Just Keep Swimming
Bad days, bad weeks, they happen. I am not immune, though I would very much like to be! It’s no secret I’ve been going through a lot in my personal life recently. What they call the “sandwich generation” is an accurate reflection. I am a daughter supporting my mom in taking care of my sick dad. Redefining a new normal with that relationship. Coming to terms with the unspoken words as the claws of dementia dig in a little deeper. There are many dynamics that come from watching someone not be who they were, as if lost and trapped in a body that no longer responds. It’s managing the emotions and the dynamics of the coach, cheerleader and shoulder to lean on for my mom. It’s reinforcing and strengthening the need for open communication with my husband as my attentions are pulled away from our family that also is in need of love and attention. Sandwiched between being a mother to 2 beautiful boys. Needing extra attention. I’ve shared before that my son suffers from a seizure disorder. We spend a lot of time working together on reframing thoughts. On spinning the positive light. And then the youngest, who is the protector and takes on the older brother responsibility, he too is struggling and so attention needs to go there. To make sure he is supported and feels love, and is helped with tools for him to use as well to better and more healthily express his emotions. Phew. That’s a lot, not to mention working a corporate gig and taking on new Huna clients.
So what gets me through? How do I manage? It’s a recipe. I meditate in the mornings. I visualize the outcome for the day and sometimes I visualize just to get me through a rough moment. I think the biggest gift for me, and the hardest lesson to learn is the art of letting go; the art of allowing. From a very young age, we are taught to work hard, to do, to make things happen, to exert effort, to try. I grew up drinking the Kool-Aid. I bought in. I tried and pushed and got exhausted and frustrated and burnt out. So, not because I wanted to but because I simply couldn’t anymore, I had to let go. I had to trust in the universe that it had my back, trust in others around me to support. And it worked out. Looking back whenever I let go and allowed, it worked out.
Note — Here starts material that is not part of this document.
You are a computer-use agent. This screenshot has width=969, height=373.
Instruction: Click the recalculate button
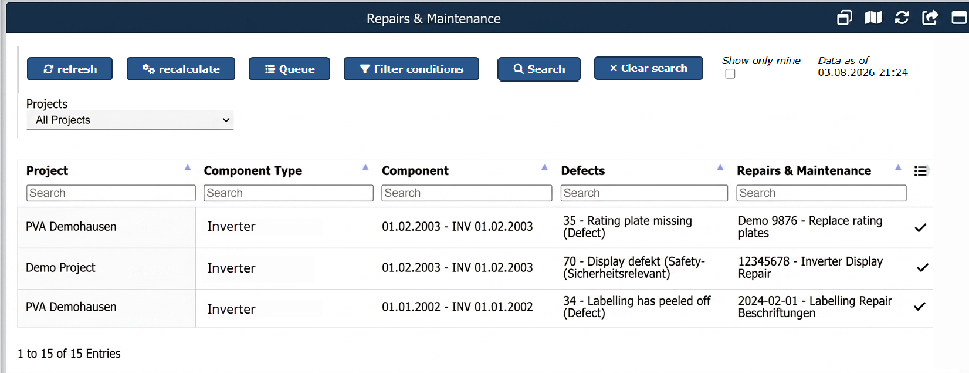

It takes practice for sure but I have found time and again that simply allowing people to be where they are is all I can do. I can’t “fix” what I don’t like but I can fix my mindset. I can fix my view. And so I come back to me. I look at the feelings that come up and I ho’oponopono them, me. I keep in my heart the best and possible outcome and allow that I am not the manager of the universe and that my role is to simply play my part. Letting go of things that aren’t in my control has given me a certain freedom. Freedom from feeling responsible for it all. It’s created a lightness in me. I am often brought back to the visual of a stream encountering a rock. The water doesn’t fuss or say it’s too hard or turn around. It simply finds an alternate way either around or over the obstacle. So I go with the flow and on days where I need an extra little help I remember Dorie the bluetang in the movie Finding Nemo encouraging Marlin along chanting “Just keep swimming, just keep swimming”.